Zeno Clash: Ultimate Edition lands on the XBLA with a considerable cult following, built up from its initial release on Steam. The story begins with the main protagonist, Ghat, coming around from an explosion he apparently set off which has killed Father-Mother, a frightening apparition that rules over her tribe of children. Cue a bloodthirsty pursuit across the lands of Zenozoik by her vengeful brood who are looking to exact a bloody revenge.
Zeno Clash is a first person fighting game. Right about now there are probably people recoiling in horror at the thought of titles like Namco`s Breakdown on the original Xbox, but Zeno Clash has a more refined approach. It doesn’t saddle the player with horrid controls and there are intricacies to the fighting that, once they are grasped, will surprise and delight those willing to put in the time and learn them properly. Nothing quite matches the visceral feel of dodging, weaving and landing that heavy blow which incapacitates a foe. Of course you can bash away at the Left and Right triggers and you`ll meet with some success, but learning the ropes will reap dividends later on when enemies stop behaving like interactive punching bags.
You are accompanied on the journey by Deadra, who helped in your initial escape from the town of Halstedom. She can engage in combat when threatened, but mercifully when she is stricken, it doesn’t hinder your progress as she gains a second wind over time.
The world of Zeno Clash is unique to say the least. It would be obvious to label it a psychedelic freak-out, more at home on an Ozric Tentacles album sleeve, but it really is unlike any game you`ll ever see or experience. Lumbering Elephant headed creatures vie with humanoid chicken-things, all of them aiming to separate Ghat`s head from his shoulders with fists, clubs and the games amusing takes of firearms. It`s not very often you can say that you’ve shot someone with a fish gun, but you can after playing Zeno Clash.
Of course this would all feel very gimmicky if it didn’t fit perfectly with the tone of the game, which it certainly does. Every new and outlandish weapon or enemy thrown your way is met with the initial sense of wonder, which then turns hastily combative as you need to focus and set about dispatching them.
While the single player campaign is substantial, there are some addition modes thrown into the mix, split between Pit and Tower challenges and Zeno Rush modes. The former sees the player continually funnelled downwards as they have to breach sections of the floor below to progress, whilst also defeating enemies.
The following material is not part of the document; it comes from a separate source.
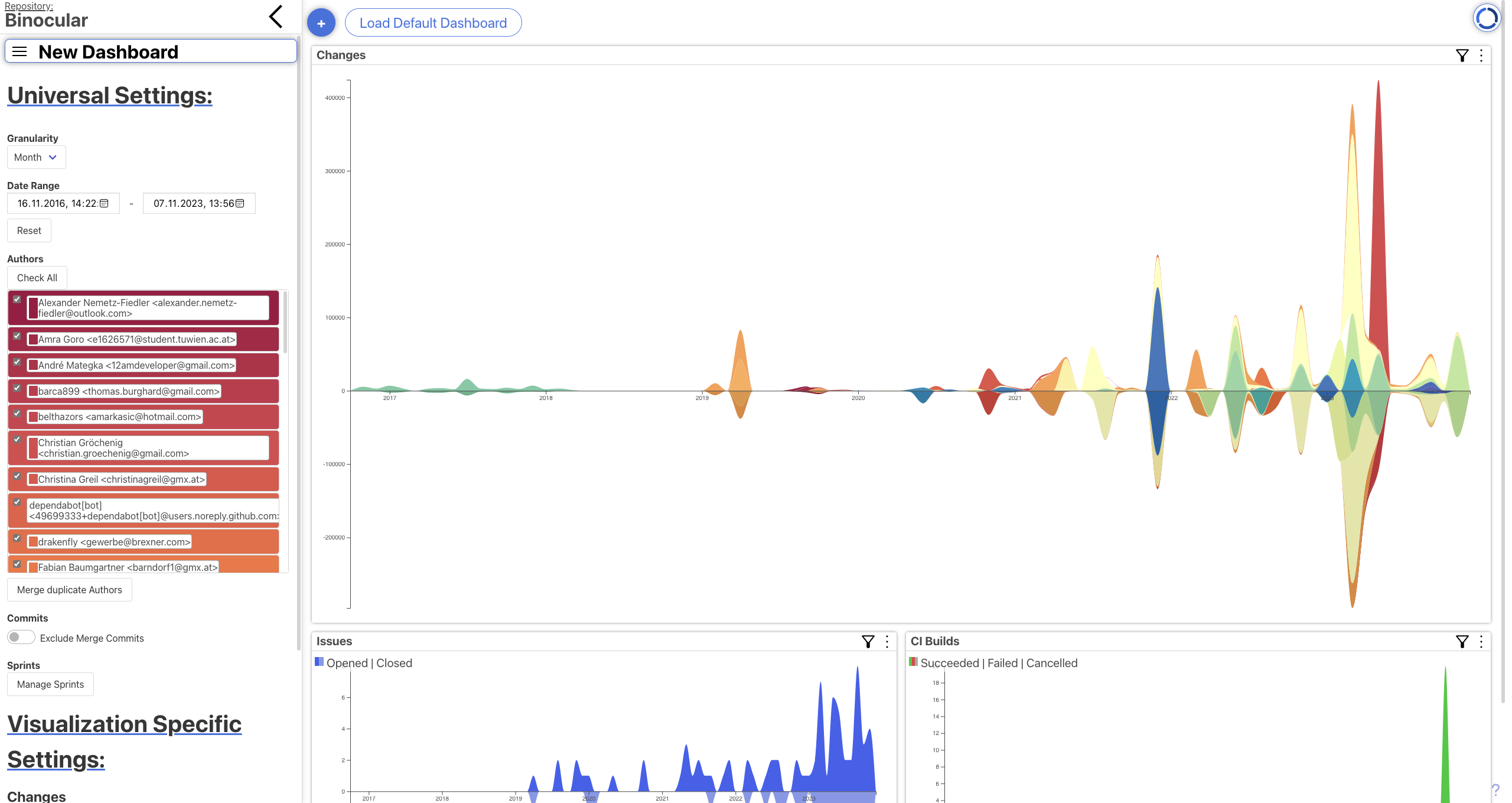Screen dimensions: 1512x803
Task: Click the circular loading icon top right
Action: click(1486, 18)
Games of Pit become almost strategic as you aim skull bombs at a floor section, hoping to expose a solid platform below, and doing as much damage as possible to any adversaries lying in wait.
The Tower challenges see the player forced to survive a pre-determined set of enemies which conform to the rule of three – the twist being that you have no health to replenish yourself until you finish the round. Survive three rounds and you`ll emerge the victor. Unfortunately Tower doesn’t feel as interesting as the Pit does, since it can make the player feel as if they`re not able to manage the amount of enemies coming from above AND below, creating a dissonance from how you’ve approached combat up to that point.
The final mode of Zeno Rush is, as you`d expect, about brawling against the clock within different arenas based on places from the single player. It creates a nice sense of rivalry for those looking to beat times set by friends on the leaderboards.
There`s a real sense of fearlessness about Zeno Clash: Ultimate Edition, one that indicates developers Ace Team were clearly confident of their aim and goal for this title. If their aim was to create something unique and memorable, they’ve certainly succeeded.